DATA PROVIDED:
───
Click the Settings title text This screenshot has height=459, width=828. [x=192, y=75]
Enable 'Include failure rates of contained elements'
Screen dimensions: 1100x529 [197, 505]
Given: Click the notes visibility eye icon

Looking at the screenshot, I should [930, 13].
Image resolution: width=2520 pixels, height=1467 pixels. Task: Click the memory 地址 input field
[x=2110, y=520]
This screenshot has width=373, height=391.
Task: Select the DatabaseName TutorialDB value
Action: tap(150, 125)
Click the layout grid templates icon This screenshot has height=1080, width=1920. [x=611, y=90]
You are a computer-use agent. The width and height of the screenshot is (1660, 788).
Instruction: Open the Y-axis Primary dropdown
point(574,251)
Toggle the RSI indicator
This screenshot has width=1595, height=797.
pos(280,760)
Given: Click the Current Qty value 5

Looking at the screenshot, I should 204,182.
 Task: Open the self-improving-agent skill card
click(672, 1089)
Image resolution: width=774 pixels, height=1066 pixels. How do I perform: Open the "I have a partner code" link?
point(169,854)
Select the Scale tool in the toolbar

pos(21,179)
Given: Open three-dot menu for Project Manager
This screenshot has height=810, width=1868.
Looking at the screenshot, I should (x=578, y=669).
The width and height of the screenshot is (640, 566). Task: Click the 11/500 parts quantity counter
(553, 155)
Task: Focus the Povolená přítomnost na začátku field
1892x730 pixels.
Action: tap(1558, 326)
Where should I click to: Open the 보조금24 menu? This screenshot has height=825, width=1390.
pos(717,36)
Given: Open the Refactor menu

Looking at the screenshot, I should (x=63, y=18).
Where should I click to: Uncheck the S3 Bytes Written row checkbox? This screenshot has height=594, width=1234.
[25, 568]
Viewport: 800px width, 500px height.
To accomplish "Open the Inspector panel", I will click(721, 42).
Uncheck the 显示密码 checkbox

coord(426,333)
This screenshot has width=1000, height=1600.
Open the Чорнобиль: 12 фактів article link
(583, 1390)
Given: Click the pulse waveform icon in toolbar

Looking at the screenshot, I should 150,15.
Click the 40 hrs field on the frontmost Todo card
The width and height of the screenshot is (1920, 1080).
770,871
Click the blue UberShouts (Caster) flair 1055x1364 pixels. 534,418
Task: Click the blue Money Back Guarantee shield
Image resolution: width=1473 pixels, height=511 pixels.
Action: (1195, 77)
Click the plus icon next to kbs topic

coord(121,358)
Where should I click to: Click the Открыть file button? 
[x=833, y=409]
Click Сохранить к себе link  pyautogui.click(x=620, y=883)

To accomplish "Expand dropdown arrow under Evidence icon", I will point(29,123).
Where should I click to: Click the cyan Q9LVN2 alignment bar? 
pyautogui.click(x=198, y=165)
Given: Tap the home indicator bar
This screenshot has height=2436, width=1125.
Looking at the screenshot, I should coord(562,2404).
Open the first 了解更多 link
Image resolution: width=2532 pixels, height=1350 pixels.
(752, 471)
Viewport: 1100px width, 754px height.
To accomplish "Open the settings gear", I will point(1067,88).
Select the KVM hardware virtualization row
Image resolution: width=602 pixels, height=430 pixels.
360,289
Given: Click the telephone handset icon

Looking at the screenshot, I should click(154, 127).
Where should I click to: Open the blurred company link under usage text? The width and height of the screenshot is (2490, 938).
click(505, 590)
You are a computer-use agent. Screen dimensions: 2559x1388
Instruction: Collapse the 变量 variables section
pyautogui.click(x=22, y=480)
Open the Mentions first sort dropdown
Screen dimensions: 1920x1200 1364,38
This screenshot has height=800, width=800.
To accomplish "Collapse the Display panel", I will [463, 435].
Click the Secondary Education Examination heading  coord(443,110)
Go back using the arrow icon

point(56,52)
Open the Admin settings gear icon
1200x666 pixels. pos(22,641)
───
JOB: Change every "Given" in the records above to "Prompt" and leave all other text unchanged.

EXERCISE ANSWER:
Click the Settings title text This screenshot has height=459, width=828. [x=192, y=75]
Enable 'Include failure rates of contained elements'
Screen dimensions: 1100x529 [197, 505]
Prompt: Click the notes visibility eye icon

Looking at the screenshot, I should [930, 13].
Image resolution: width=2520 pixels, height=1467 pixels. Task: Click the memory 地址 input field
[x=2110, y=520]
This screenshot has width=373, height=391.
Task: Select the DatabaseName TutorialDB value
Action: tap(150, 125)
Click the layout grid templates icon This screenshot has height=1080, width=1920. [x=611, y=90]
You are a computer-use agent. The width and height of the screenshot is (1660, 788).
Instruction: Open the Y-axis Primary dropdown
point(574,251)
Toggle the RSI indicator
This screenshot has width=1595, height=797.
pos(280,760)
Prompt: Click the Current Qty value 5

Looking at the screenshot, I should 204,182.
 Task: Open the self-improving-agent skill card
click(672, 1089)
Image resolution: width=774 pixels, height=1066 pixels. How do I perform: Open the "I have a partner code" link?
point(169,854)
Select the Scale tool in the toolbar

pos(21,179)
Prompt: Open three-dot menu for Project Manager
This screenshot has height=810, width=1868.
Looking at the screenshot, I should (x=578, y=669).
The width and height of the screenshot is (640, 566). Task: Click the 11/500 parts quantity counter
(553, 155)
Task: Focus the Povolená přítomnost na začátku field
1892x730 pixels.
Action: tap(1558, 326)
Where should I click to: Open the 보조금24 menu? This screenshot has height=825, width=1390.
pos(717,36)
Prompt: Open the Refactor menu

Looking at the screenshot, I should (x=63, y=18).
Where should I click to: Uncheck the S3 Bytes Written row checkbox? This screenshot has height=594, width=1234.
[25, 568]
Viewport: 800px width, 500px height.
To accomplish "Open the Inspector panel", I will click(721, 42).
Uncheck the 显示密码 checkbox

coord(426,333)
This screenshot has width=1000, height=1600.
Open the Чорнобиль: 12 фактів article link
(583, 1390)
Prompt: Click the pulse waveform icon in toolbar

Looking at the screenshot, I should 150,15.
Click the 40 hrs field on the frontmost Todo card
The width and height of the screenshot is (1920, 1080).
770,871
Click the blue UberShouts (Caster) flair 1055x1364 pixels. 534,418
Task: Click the blue Money Back Guarantee shield
Image resolution: width=1473 pixels, height=511 pixels.
Action: (1195, 77)
Click the plus icon next to kbs topic

coord(121,358)
Where should I click to: Click the Открыть file button? 
[x=833, y=409]
Click Сохранить к себе link  pyautogui.click(x=620, y=883)

To accomplish "Expand dropdown arrow under Evidence icon", I will point(29,123).
Where should I click to: Click the cyan Q9LVN2 alignment bar? 
pyautogui.click(x=198, y=165)
Prompt: Tap the home indicator bar
This screenshot has height=2436, width=1125.
Looking at the screenshot, I should coord(562,2404).
Open the first 了解更多 link
Image resolution: width=2532 pixels, height=1350 pixels.
(752, 471)
Viewport: 1100px width, 754px height.
To accomplish "Open the settings gear", I will point(1067,88).
Select the KVM hardware virtualization row
Image resolution: width=602 pixels, height=430 pixels.
360,289
Prompt: Click the telephone handset icon

Looking at the screenshot, I should click(154, 127).
Where should I click to: Open the blurred company link under usage text? The width and height of the screenshot is (2490, 938).
click(505, 590)
You are a computer-use agent. Screen dimensions: 2559x1388
Instruction: Collapse the 变量 variables section
pyautogui.click(x=22, y=480)
Open the Mentions first sort dropdown
Screen dimensions: 1920x1200 1364,38
This screenshot has height=800, width=800.
To accomplish "Collapse the Display panel", I will [463, 435].
Click the Secondary Education Examination heading  coord(443,110)
Go back using the arrow icon

point(56,52)
Open the Admin settings gear icon
1200x666 pixels. pos(22,641)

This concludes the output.